Le Libertinage (Louis Aragon, Éditions de la N.R.F. 1924, rééd. Gallimard, Bibliothèque de la Pléiade n° 436, « Œuvres romanesques complètes I », 1997; 1324 p., 65,50 €).
“Cette histoire rédigée comme la précédente à Berlin, ne se laisse pas clairement déchiffrer.” Ce commentaire de Daniel Bougnoux, qui concerne un des textes rassemblés dans ce recueil, pourrait s’appliquer à la majorité d’entre eux. Difficile de s’y retrouver, en effet, dans cet ensemble disparate. D’où l’importance des notices de cette édition, qui tentent de nous éclairer en se raccrochant à la biographie de l’auteur, aux dates de composition et aux indices donnés plus tard par Aragon lui-même.

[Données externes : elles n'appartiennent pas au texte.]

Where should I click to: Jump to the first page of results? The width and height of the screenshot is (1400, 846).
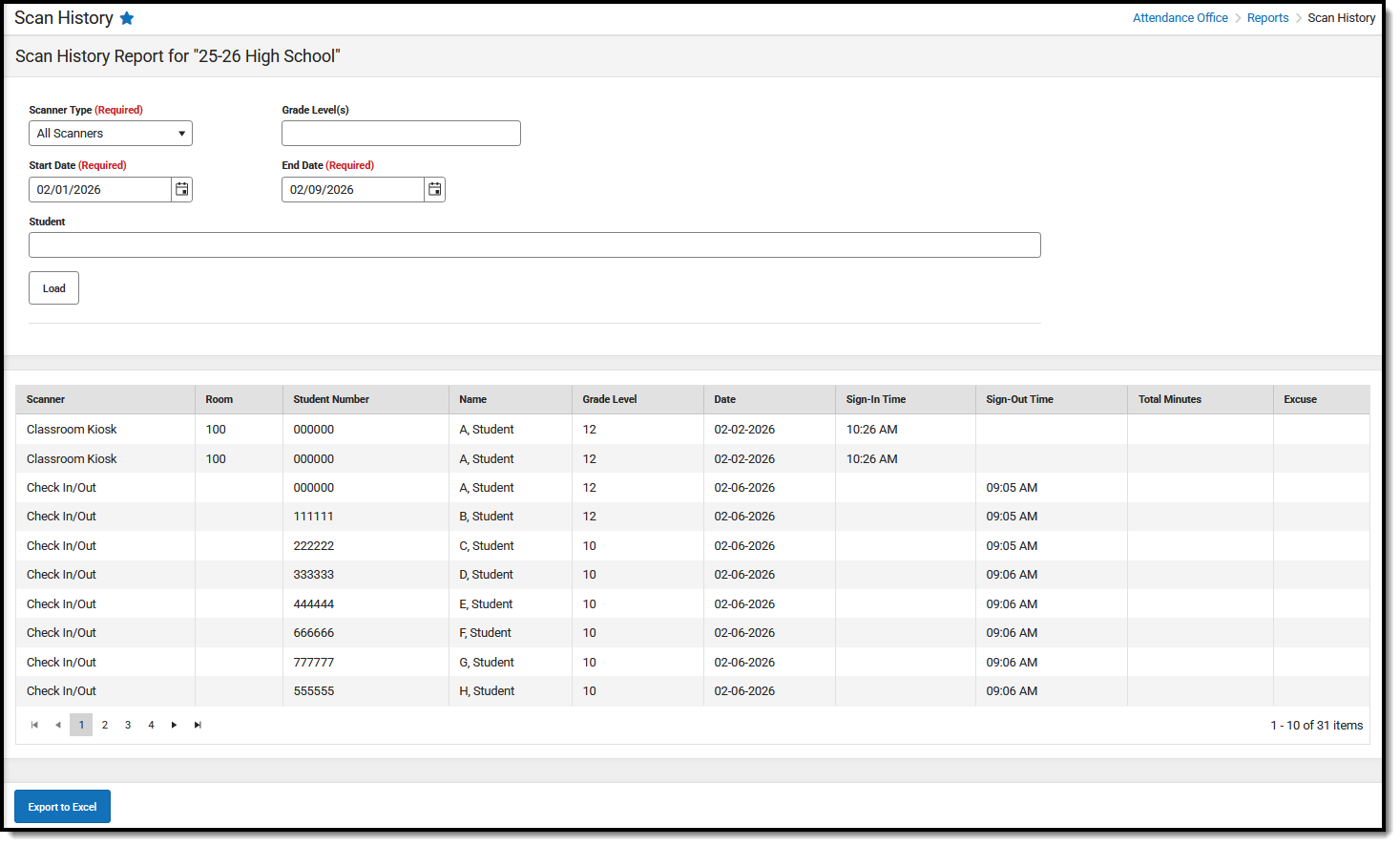pos(34,725)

Au moment où il rassemble ces textes (contes, saynètes, nouvelles), Aragon a rencontré Breton qui cherche à passer de Dada au surréalisme et à établir les codes de ce nouveau mouvement. Cette incertitude et cette bascule sont sensibles dans l’écriture d’Aragon, dans le choix de ses thèmes et laissent le lecteur quelque peu désorienté.
Pour les amateurs de zeugmes : “ Nul de nous ne pouvait lui échapper quand il faisait ce geste de la main qui secouait les idées et les cendres de son cigare.”
Carnet de notes 2016-2020 (Pierre Bergounioux, Verdier, 2021; 926 p., 35,50 €).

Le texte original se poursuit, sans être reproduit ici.